Race Weekend Central

Open Wheel Wednesday: Andretti Amiss, Ganassi Strong, Power Prevails

Matt:  So, just to start off, can we all agree that Fontana in its current state is pretty much the perfect IndyCar track?

Toni:  I certainly agree. I think it’s such a great way to end the season too.

A great 500-mile event.

Huston:  Interesting way to begin…but yes, the match between the cars and the track is excellent.  It makes you wonder why they’re toying with the idea of NOT concluding the season in Fontana

Toni:  I don’t know, I thought it was a good way to begin. It’s been on my mind since Saturday.

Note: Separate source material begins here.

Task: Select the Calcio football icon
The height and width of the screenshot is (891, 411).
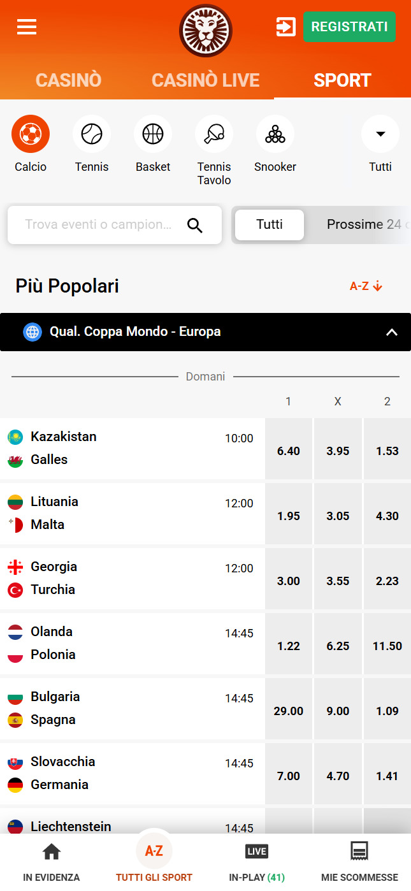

Matt:  Personally, the Fontana/IndyCar combo reminds me a lot of the Daytona/NASCARcombo back before Daytona got repaved. In each case, the track’s bumpiness made handling and tire wear a huge factor, but the strong draft and speed of each track made the racing extremely tight and exciting and unpredictable.

2014 IndyCar Auto Club Dixon pit road credit Huston Ladner
Scott Dixon and James Hinchcliffe having a chat before the MAVTV 500 (H. Ladner)

Huston:  It’s amazing that they’re able to drive that track the way they do – side by side, within inches of each other – with how bumpy and rough it is

Matt:  Fontana is one of the best auto racing facilities in America right now.

Toni:   I’d say this year’s event also put to rest the argument that 500 miles there is too grueling on the cars. They did just fine.

Huston:  right, only one retirement and that was for illness

Toni:   The driver, not the car.

Matt:  Fontana is a perfect example of that “balance” thing we always talk about in this column. The racing there is a perfect mix of a bunch of different “exciting aspects” of racing.

Toni:   And not to be indelicate, but it’s bad enough when a NASCAR guy is hurling in the car. We don’t want that in an open cockpit car. The other drivers REALLY don’t want that.

I don’t know if that was his issue, I’m just saying. In all seriousness, if the guy has the flu or something, we don’t want him out there when they race that close together.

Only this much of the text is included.